-------- MATERIAL FOR THIS EXERCISE --------

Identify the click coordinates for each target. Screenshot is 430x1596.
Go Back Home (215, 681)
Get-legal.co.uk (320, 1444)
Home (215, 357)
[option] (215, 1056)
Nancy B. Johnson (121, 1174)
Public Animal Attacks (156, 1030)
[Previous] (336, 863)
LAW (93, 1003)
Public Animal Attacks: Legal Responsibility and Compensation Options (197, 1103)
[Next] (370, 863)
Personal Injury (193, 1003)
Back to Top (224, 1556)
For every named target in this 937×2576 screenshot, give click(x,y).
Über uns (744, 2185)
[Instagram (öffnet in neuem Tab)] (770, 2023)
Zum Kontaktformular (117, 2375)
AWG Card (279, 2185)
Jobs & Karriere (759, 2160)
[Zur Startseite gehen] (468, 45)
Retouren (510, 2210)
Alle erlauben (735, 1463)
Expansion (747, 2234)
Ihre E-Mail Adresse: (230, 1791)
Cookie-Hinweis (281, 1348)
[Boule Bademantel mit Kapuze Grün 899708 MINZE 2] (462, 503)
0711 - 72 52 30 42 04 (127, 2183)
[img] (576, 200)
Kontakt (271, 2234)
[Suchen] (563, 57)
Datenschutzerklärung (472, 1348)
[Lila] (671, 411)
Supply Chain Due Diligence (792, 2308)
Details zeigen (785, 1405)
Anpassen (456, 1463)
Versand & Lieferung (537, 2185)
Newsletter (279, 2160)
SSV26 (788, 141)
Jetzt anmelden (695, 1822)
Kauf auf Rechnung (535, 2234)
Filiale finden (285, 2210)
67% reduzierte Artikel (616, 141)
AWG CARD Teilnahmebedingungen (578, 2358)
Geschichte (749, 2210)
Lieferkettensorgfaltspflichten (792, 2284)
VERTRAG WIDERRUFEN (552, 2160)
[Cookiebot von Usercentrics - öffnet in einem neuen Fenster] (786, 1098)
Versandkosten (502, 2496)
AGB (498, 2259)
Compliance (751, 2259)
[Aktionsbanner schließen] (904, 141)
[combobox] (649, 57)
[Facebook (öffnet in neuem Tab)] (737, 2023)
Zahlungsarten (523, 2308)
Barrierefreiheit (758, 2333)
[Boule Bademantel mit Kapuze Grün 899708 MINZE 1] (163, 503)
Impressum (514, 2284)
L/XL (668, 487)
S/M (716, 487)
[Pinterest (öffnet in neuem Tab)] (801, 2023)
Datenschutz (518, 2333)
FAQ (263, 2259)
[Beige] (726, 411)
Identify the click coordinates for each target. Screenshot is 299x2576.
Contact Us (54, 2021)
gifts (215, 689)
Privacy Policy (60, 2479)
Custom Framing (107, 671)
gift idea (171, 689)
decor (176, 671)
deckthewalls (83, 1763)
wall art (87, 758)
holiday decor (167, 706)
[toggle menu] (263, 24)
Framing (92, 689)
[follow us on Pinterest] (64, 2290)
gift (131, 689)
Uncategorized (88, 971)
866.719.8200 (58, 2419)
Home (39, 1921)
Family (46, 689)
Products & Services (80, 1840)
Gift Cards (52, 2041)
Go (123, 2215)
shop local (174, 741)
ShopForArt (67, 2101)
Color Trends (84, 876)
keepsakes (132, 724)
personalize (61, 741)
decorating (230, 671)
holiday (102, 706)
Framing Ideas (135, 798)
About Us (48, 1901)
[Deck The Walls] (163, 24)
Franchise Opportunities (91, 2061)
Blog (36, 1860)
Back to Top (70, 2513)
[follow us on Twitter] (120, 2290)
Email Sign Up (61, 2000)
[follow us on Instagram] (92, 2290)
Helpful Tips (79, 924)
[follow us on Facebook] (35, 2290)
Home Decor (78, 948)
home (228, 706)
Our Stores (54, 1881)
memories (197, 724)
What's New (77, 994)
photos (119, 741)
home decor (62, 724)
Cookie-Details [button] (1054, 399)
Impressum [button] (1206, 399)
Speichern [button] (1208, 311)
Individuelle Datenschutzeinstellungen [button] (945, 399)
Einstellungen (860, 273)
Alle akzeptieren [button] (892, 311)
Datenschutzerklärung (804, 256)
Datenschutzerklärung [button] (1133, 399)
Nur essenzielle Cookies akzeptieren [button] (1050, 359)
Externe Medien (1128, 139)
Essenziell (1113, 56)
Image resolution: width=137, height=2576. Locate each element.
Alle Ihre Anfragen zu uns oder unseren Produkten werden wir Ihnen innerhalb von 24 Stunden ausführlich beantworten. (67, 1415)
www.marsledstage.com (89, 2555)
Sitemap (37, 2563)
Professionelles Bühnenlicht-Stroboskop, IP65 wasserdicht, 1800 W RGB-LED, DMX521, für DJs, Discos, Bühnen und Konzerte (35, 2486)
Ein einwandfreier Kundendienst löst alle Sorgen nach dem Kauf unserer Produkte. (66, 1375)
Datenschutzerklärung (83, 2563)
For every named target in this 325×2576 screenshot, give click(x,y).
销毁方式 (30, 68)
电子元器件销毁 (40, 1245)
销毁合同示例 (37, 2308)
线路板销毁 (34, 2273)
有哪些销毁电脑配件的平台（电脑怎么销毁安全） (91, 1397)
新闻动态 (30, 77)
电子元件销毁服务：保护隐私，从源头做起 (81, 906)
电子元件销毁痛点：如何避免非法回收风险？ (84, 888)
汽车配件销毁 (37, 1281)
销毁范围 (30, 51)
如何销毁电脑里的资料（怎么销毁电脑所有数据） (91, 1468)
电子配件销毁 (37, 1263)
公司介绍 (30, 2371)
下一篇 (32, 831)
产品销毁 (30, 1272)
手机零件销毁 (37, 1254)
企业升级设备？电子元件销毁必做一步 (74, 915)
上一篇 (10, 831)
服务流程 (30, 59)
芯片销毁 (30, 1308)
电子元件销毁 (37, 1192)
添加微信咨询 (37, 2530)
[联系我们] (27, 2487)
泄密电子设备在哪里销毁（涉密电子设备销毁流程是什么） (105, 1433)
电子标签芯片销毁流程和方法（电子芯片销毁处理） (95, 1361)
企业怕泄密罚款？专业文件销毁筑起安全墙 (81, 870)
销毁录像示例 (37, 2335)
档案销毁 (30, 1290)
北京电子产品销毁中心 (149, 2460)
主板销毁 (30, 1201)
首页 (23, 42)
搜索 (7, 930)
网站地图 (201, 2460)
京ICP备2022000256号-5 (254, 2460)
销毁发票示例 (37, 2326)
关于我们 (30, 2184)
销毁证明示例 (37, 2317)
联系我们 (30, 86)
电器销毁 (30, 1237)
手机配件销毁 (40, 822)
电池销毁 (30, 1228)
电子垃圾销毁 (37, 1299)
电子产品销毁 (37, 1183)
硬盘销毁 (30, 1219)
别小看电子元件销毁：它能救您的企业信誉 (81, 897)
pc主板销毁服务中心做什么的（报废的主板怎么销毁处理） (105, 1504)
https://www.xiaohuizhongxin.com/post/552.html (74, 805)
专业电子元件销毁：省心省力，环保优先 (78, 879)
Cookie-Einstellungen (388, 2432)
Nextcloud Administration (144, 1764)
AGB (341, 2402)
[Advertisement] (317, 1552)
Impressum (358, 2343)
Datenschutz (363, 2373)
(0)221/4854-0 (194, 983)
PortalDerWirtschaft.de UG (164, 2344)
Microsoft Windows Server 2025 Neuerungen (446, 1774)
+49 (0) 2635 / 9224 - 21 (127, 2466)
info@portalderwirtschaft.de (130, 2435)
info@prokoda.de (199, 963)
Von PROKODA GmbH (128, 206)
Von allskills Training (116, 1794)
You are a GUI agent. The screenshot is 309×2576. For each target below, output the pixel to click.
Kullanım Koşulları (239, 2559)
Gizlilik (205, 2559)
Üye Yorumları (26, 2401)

--------

▶ _TASK TO COMPLETE_:
All lines from the beginning of the entries through the line marked "[Suchen] (563, 57)" are to be output exactly; nothing else belongs in the answer.

▶ _FINAL ANSWER_:
Identify the click coordinates for each target. Screenshot is 430x1596.
Go Back Home (215, 681)
Get-legal.co.uk (320, 1444)
Home (215, 357)
[option] (215, 1056)
Nancy B. Johnson (121, 1174)
Public Animal Attacks (156, 1030)
[Previous] (336, 863)
LAW (93, 1003)
Public Animal Attacks: Legal Responsibility and Compensation Options (197, 1103)
[Next] (370, 863)
Personal Injury (193, 1003)
Back to Top (224, 1556)
For every named target in this 937×2576 screenshot, give click(x,y).
Über uns (744, 2185)
[Instagram (öffnet in neuem Tab)] (770, 2023)
Zum Kontaktformular (117, 2375)
AWG Card (279, 2185)
Jobs & Karriere (759, 2160)
[Zur Startseite gehen] (468, 45)
Retouren (510, 2210)
Alle erlauben (735, 1463)
Expansion (747, 2234)
Ihre E-Mail Adresse: (230, 1791)
Cookie-Hinweis (281, 1348)
[Boule Bademantel mit Kapuze Grün 899708 MINZE 2] (462, 503)
0711 - 72 52 30 42 04 (127, 2183)
[img] (576, 200)
Kontakt (271, 2234)
[Suchen] (563, 57)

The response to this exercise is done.